Senin 15 Oct 2012 19:04 WIB

Hukuman Mati Bisa Diberlakukan di Kasus Century dan BLBI

hukuman mati (ilustrasi)
hukuman mati (ilustrasi)

REPUBLIKA.CO.ID, JAKARTA - Pakar Hukum Pidana Universitas Indonesia Yenti Garnasih menegaskan ancaman hukuman mati bisa diberlakukan untuk kasus pemberian dana talangan Bank Century dan Bantuan Likuiditas Bank Indonesia (BLBI). "Sebenarnya ancaman hukuman mati bisa dilakukan untuk BLBI dan Bank Century," kata Yenti Garnasih dalam Dialog Pilar Negara di MPR, Senayan, Jakarta, Senin (15/10).

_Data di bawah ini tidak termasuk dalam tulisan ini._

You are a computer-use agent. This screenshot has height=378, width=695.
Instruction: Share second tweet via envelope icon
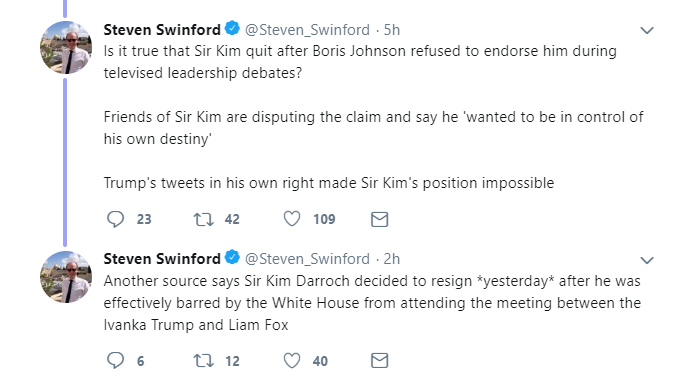pyautogui.click(x=379, y=361)
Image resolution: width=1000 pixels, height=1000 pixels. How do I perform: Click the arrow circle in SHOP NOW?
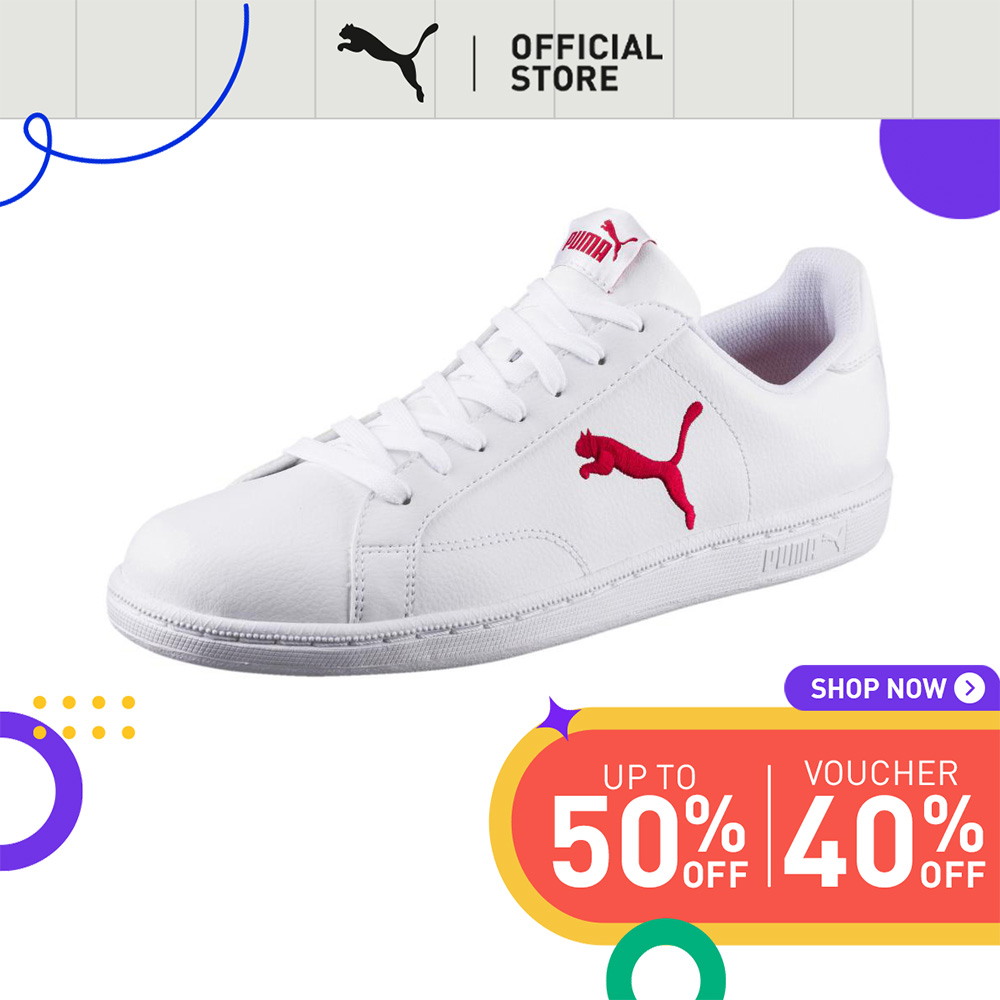969,688
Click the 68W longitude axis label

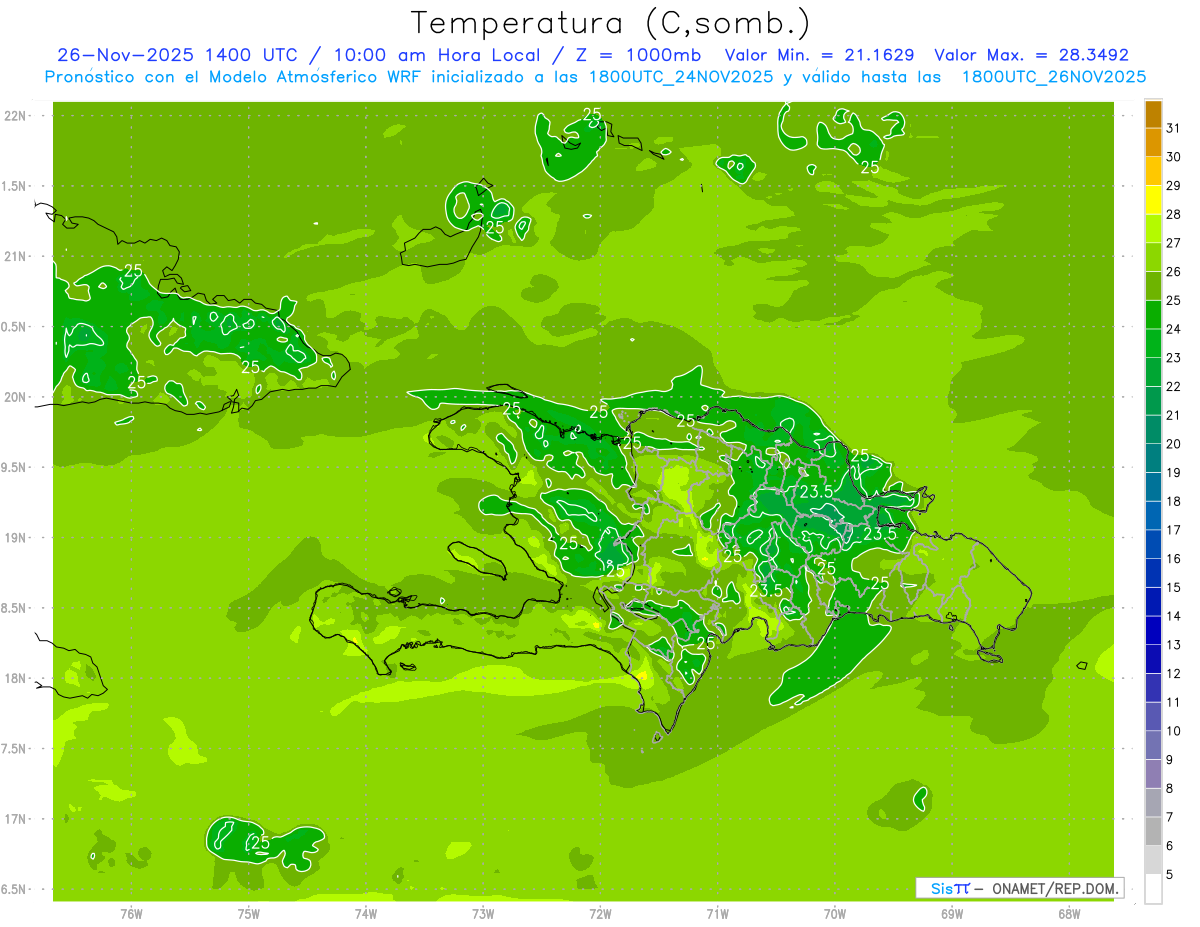1069,913
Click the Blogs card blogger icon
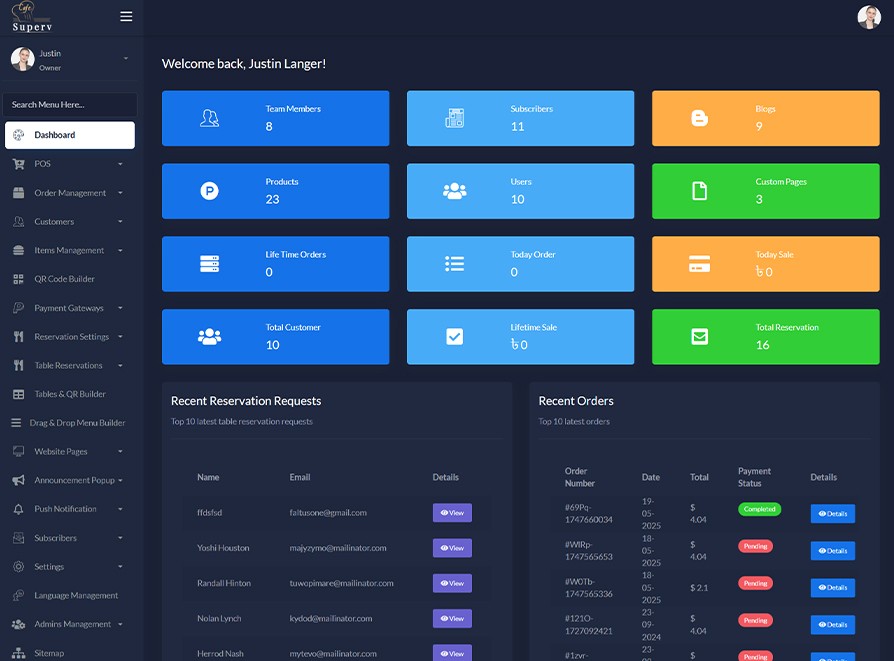Screen dimensions: 894x661 [699, 118]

Dialog bertema 'Masa Depan Pemberantasan Korupsi Indonesia' juga menghadirkan pembicara Wakil Ketua MPR Hajriyanto Y Thohari dan anggota FPKB Abdul Malik Haramain. Lebih lanjut Yenti menjelaskan dalam UU jelas disebutkan hukuman mati bisa diberlakukan untuk korupsi yang membahayakan perekonomian negara dan korupsi dana bantuan bencana alam.

"Ini bisa dimulai, ancaman hukuman mati itu pada kasus Bank Century dan BLBI, arahnya bisa ke situ, tapi apakah penyidik dan jaksa mau melakukan itu?" kata Yenti.

Yenti juga mengusulkan agar segera membuat UU perampasan aset hasil korupsi untuk membuat jera pelaku korupsi. "Sekarang ini banyak koruptor yang merasa bolehlah dipidana atau dihukum tapi asetnya kan masih disimpan. Aset masih diselamatkan," kata Yenti.

Selain itu, tambah Yenti, harus digalakkan budaya malu karena saat ini orang sudah tidak malu lagi melakukan korupsi, bahkan sudah dipidanapun tidak membuatnya malu. Sementara Wakil Ketua MPR Hajriyanto Y Thohari sepakat bahwa saat ini sudah hilang budaya malu tersebut.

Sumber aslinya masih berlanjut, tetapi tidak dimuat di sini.